Match everything except the text and <br> tags

guy038

Ah, of course, if you add a <div class="left"> line, right after the first <div style="..... line, it will not work !

So, given this INPUT text, pasted in a new tab:

<div style="margin-bottom:-15px;width: 100%;background-color:#EBF4FB;">
<div class="left">
<p class=MsoNormal><b><span style='font-size:13.5pt;line-height:115%;
    font-family:"Verdana","sans-serif";color:red'>SYNONYMS </span></b>
</p>
<div class="left">

Simply, change the previous search regex by this new version :

(?s)\A.+?\R\s*\K<div style="margin-bottom:-15px;width: 100%;background-color:#EBF4FB;">\s*.*?\s*<div class="left">

Note the différence : between #EBF4FB;">\s* and \s*<div class="left">, I changed the part .+? by .*?

I also slightly change the position of the \K feature

Ax expected, this new regex will match the two consecutive lines :

<div style="margin-bottom:-15px;width: 100%;background-color:#EBF4FB;">
<div class="left">

BR

guy038

dr ramaanand

@guy038 This RegEx: (?s)\A.+?\R\K\s*<div style="margin-bottom:-15px;width: 100%;background-color:#EBF4FB;">.+(?=\s*+<div class="left">) would have stopped searching just before the second occurrence of <div class="left"> if the sample to be searched was like this:-

<div style="margin-bottom:-15px;width: 100%;background-color:#EBF4FB;">
<div class="left">
<div class="left">

guy038

@dr-ramaanand,

Yes, your regex does match the same amount of text as my version but my regex seems more simple and logic !

BR

guy038

dr ramaanand

@guy038 d’accord, merci beaucoup!

dr ramaanand

@guy038 your last RegEx finds the first occurrence of <div class="left"> even if there is some other text above it. Lovely!

guy038

Hi, @dr-ramaanand and All,

Again, I did not check all the possibilities before posting. Sorry for the NOISE !

So, the right regex to use should be :

(?s)\A.*?\s*\K<div style="margin-bottom:-15px;width: 100%;background-color:#EBF4FB;">\s*.*?\s*<div class="left">

This time, it will work if you pasted this text, in a new tab

<div style="margin-bottom:-15px;width: 100%;background-color:#EBF4FB;">
<div class="left">
<div class="left">

But it will also works, if you pasted the following text, in a new tab


First non-blank line
second line

Third line before the block to match

<div style="margin-bottom:-15px;width: 100%;background-color:#EBF4FB;">
<div class="left">
<div class="left">

Best Regards,

guy038

dr ramaanand

@guy038 I am not sure if I am allowed to do it (as the solution was provided by you), so I am requesting you to post the last Regular Expression you provided with the sample to be edited with a new heading, “How to find the first occurrence of a tag ?” so that people can search and find it online. Thank you!

guy038

Hello, @dr-ramaanand and All,

You said in your previous post :

… so I am requesting you to post the last Regular Expression you provided with the sample to be edited with a new heading, “How to find the first occurrence of a tag ?” so that people can search and find it online. Thank you!

| Provided data |
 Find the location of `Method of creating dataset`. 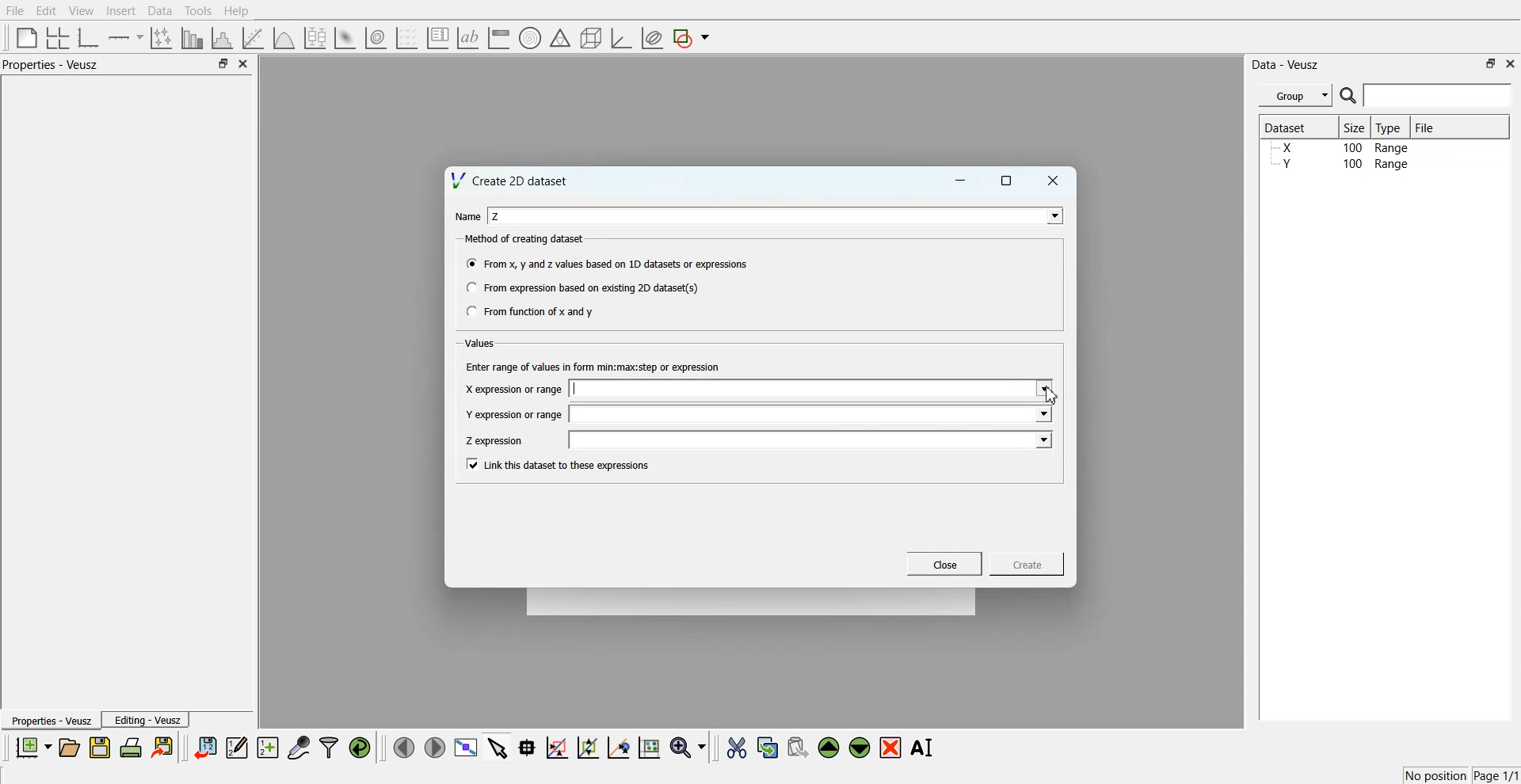

Method of creating dataset is located at coordinates (526, 239).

| Instructions |
1: Answer these questions about the regex forum thread:
(a) In guy038's first post, which part did he change to .*? between #EBF4FB;">\s* and \s*<div class="left">?
(b) According to dr ramaanand, what does guy038's last regex find even when other text sits above it?
(c) Under what heading did dr ramaanand ask guy038 to post the last regular expression?
2: Resume the regex forum thread from the point where it stops.

| Answer set |
1:
(a) The part .+?
(b) The first occurrence of <div class="left">
(c) “How to find the first occurrence of a tag ?”

2:
But, actually, my regex finds the first occurrence of the <div class="left"> tag, AFTER a first occurrence of the <div style="margin-bottom:-15px;width: 100%;background-color:#EBF4FB;"> tag !

So, to my mind, the correct way to match the first occurrence of a specific tag, in current file, is to use the generic regex :

(?s-i)\A.*?\K<TAG Name(?: .*?)?>

Just replace the generic TAG Name value with a valid HTML tag

Note that, in case of the comment tag, replace the generic TAG Name, into the above regex, by the literal string !--.*?--

Similarly, the correct way to match the last occurrence of a specific tag, in current file, is to use the generic regex :

(?s-i)\A.*\K<TAG Name(?: .*?)?>

BR

guy038

dr ramaanand

@guy038 said in Match everything except the text and <br> tags:

(?s-i)\A.\K<TAG Name(?: .?)?>

I think that that should be (?s-i)\A.*\K<TAG Name(?:.*?)?> with no spaces anywhere in the middle

guy038

Hi, @dr-ramaanand and All,

In order to use a valid INPUT text to do some tests, just open the main page of our forum. Then hit the Ctrl + U shortcut to open the HTML source page of our forum and paste its contents in a new tab

My generic regex tries to match the syntax <TAG......, till the nearest > character and must be valid for any kind of tag.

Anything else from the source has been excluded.